Task requirements:
Shown below are entries with pictures; the line with "Task: Click the Model info icon" through the line with "Click the Comoros flag icon" is the span to retype exactly, and the pictures stay out.

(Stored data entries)
+ + + + +
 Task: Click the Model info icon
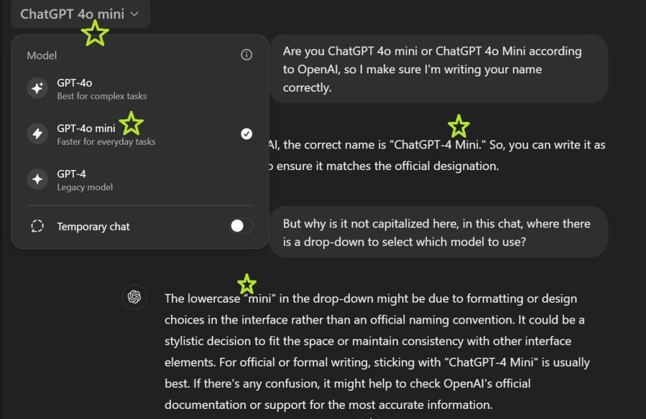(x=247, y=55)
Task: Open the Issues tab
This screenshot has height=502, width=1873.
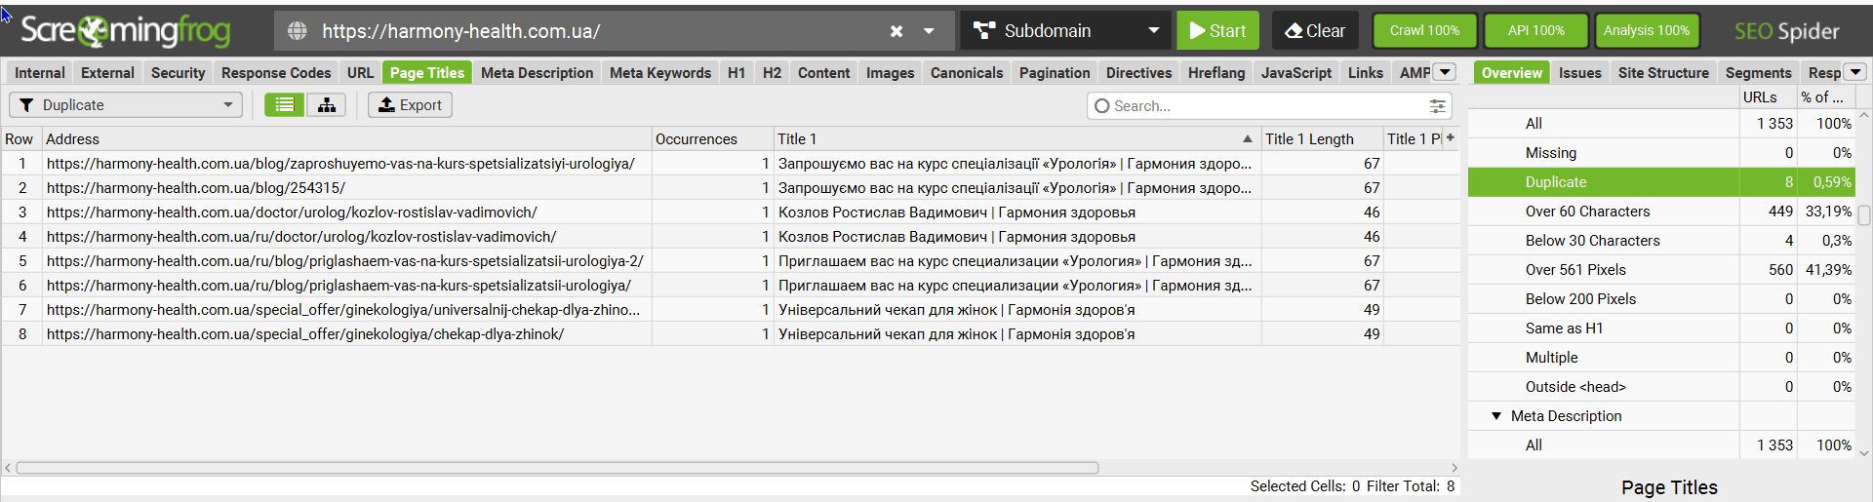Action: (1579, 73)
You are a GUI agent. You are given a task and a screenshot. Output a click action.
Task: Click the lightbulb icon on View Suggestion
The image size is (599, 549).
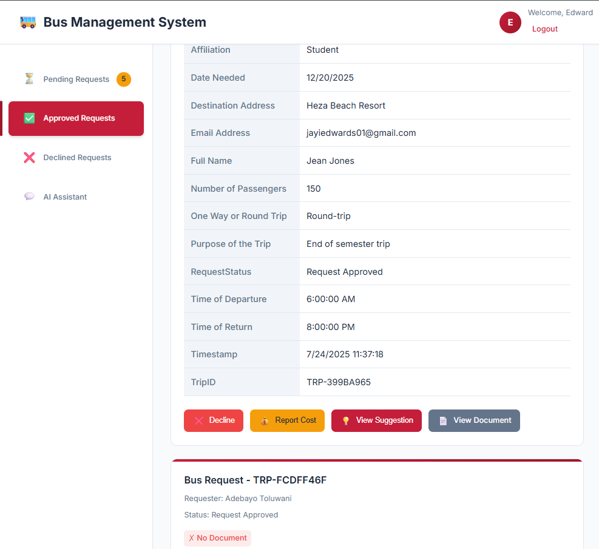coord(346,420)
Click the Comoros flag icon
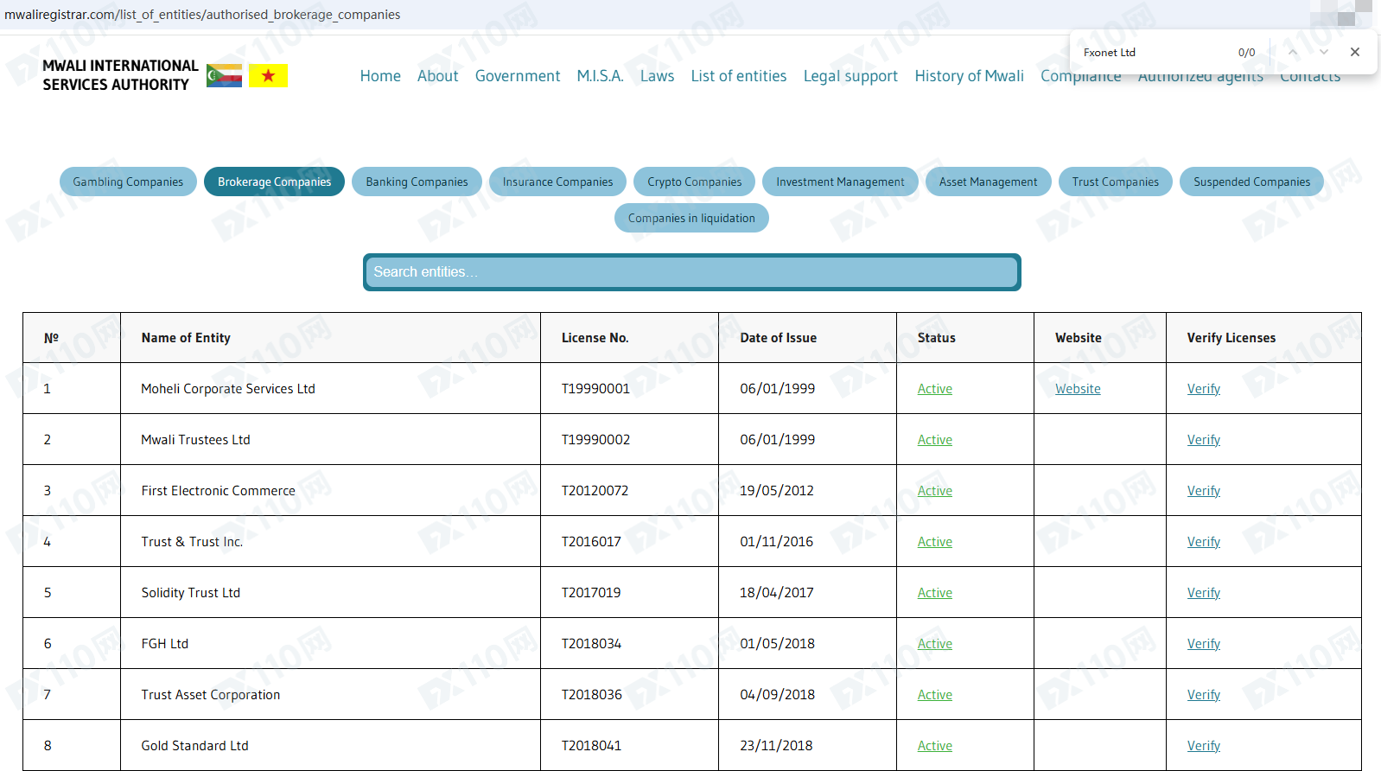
+ + + + +
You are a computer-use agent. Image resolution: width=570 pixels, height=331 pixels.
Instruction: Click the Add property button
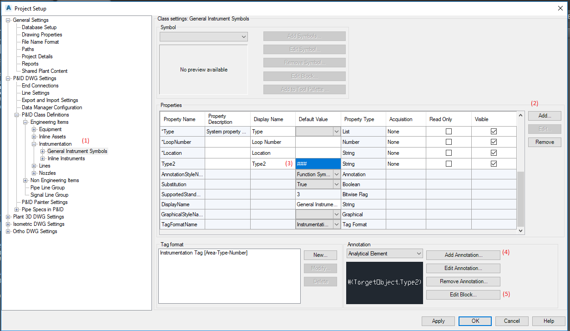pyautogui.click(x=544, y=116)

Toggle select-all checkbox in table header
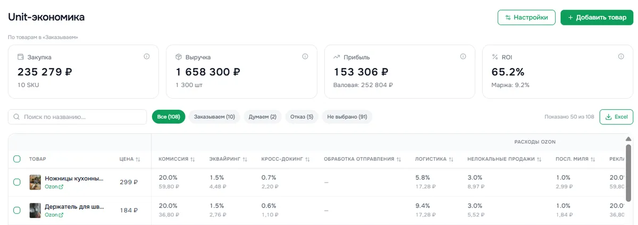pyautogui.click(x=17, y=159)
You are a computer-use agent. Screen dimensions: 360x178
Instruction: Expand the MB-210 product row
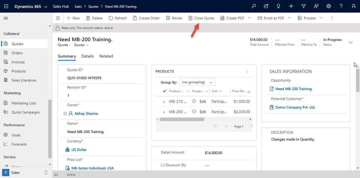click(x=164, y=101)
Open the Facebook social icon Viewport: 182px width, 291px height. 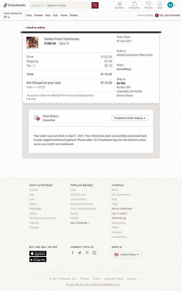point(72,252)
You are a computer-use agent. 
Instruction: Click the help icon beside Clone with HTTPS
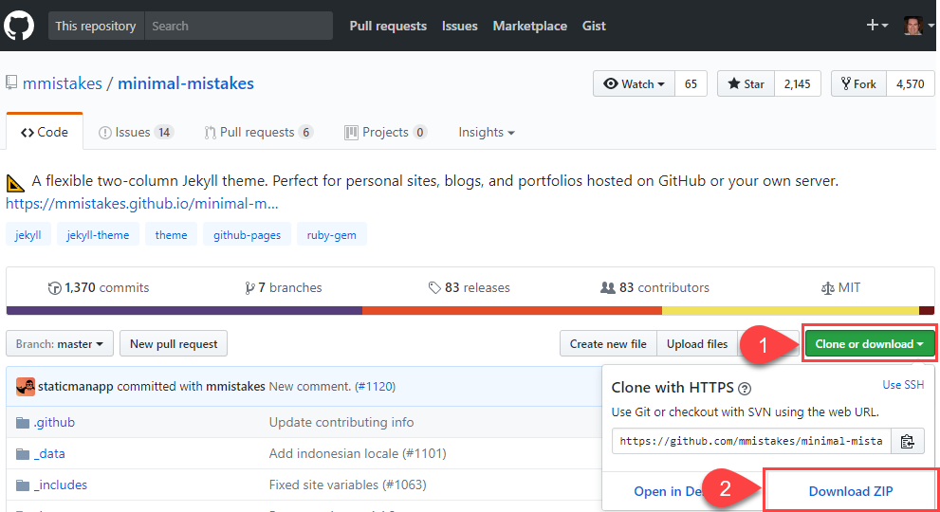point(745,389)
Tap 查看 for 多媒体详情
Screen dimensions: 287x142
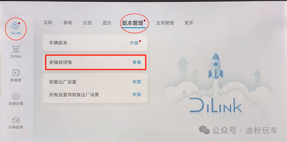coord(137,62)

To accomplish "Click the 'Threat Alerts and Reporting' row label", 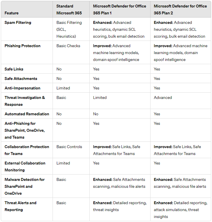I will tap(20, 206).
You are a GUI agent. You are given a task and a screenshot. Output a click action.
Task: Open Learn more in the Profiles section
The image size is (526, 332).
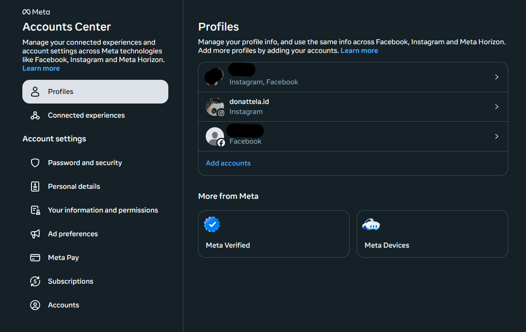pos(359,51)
+ + + + +
Response for this exercise:
 Task: Click the Model info icon
(x=247, y=55)
Task: Open the Issues tab
This screenshot has height=502, width=1873.
Action: (1579, 73)
You are a GUI agent. You are given a task and a screenshot. Output a click action.
Task: Click the lightbulb icon on View Suggestion
The image size is (599, 549).
coord(346,420)
Click the Comoros flag icon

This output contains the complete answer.